The next step in the research is to integrate cancer treatments into the NanoBEADS system in order to test the potential improvement in effectiveness.

From the bench to the kennel at the bedside

The collaboration highlights the diversity of interdisciplinary research possible through MII and Virginia Tech.

"The synergistic integration of diverse expertise has been critical to the high-impact discoveries resulting from this work," said Behkam.

With the addition of the Virginia Tech Carillon School of Medicine and VTC's Fralin Biomedical Research Institute, Allen said Virginia Tech had the opportunity to test scientific research from "bedside farming".

"The project could not move forward without each of the three parties," Allen said. "The study would not have been done in such a high-impact journal without the chemistry, the background of the pathogen, the idea, and the physiological and clinical relevance of testing it in a real tumor in a real animal model. "

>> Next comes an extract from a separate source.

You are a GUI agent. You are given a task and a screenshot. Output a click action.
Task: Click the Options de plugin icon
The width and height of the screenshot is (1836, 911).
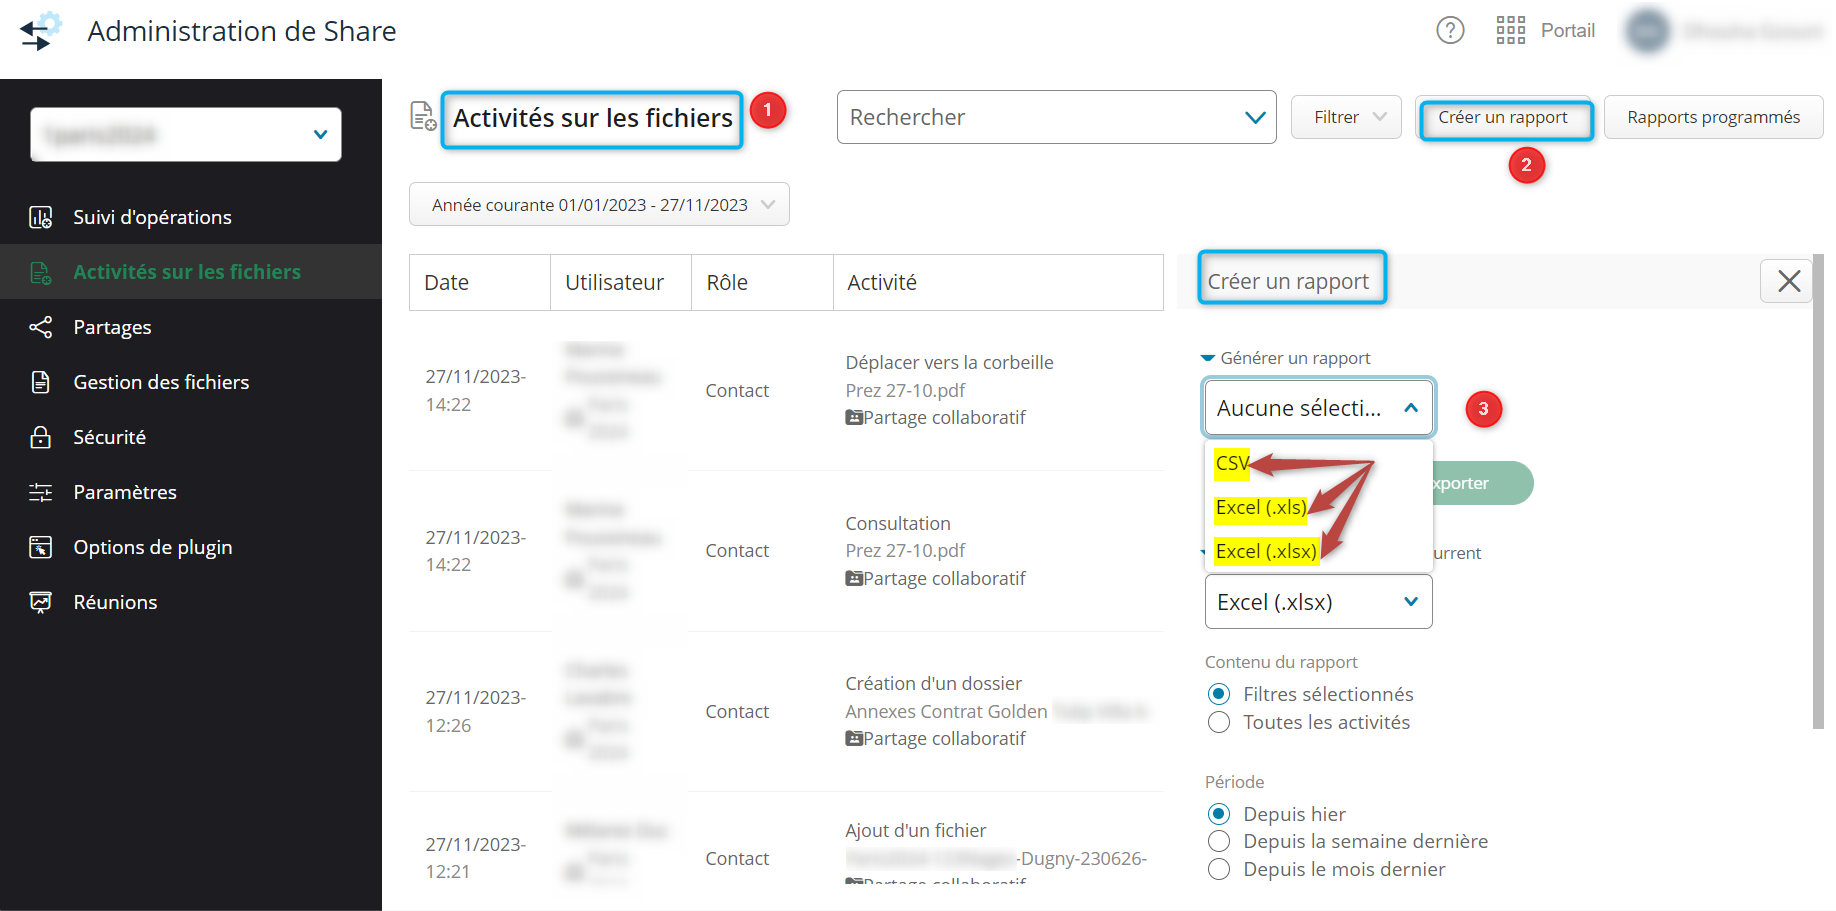[x=40, y=547]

Davis said that all drug delivery mechanisms should be tested on animals. Therefore, having an "absolutely fantastic" veterinary college on campus has taken research to the next level.

"One of the things that has attracted me in this project is the ability to work with people like Bahareh and Coy who are working with studies on cells and animals to really translate the work," Davis said. "It is difficult to find this combination of people in many schools."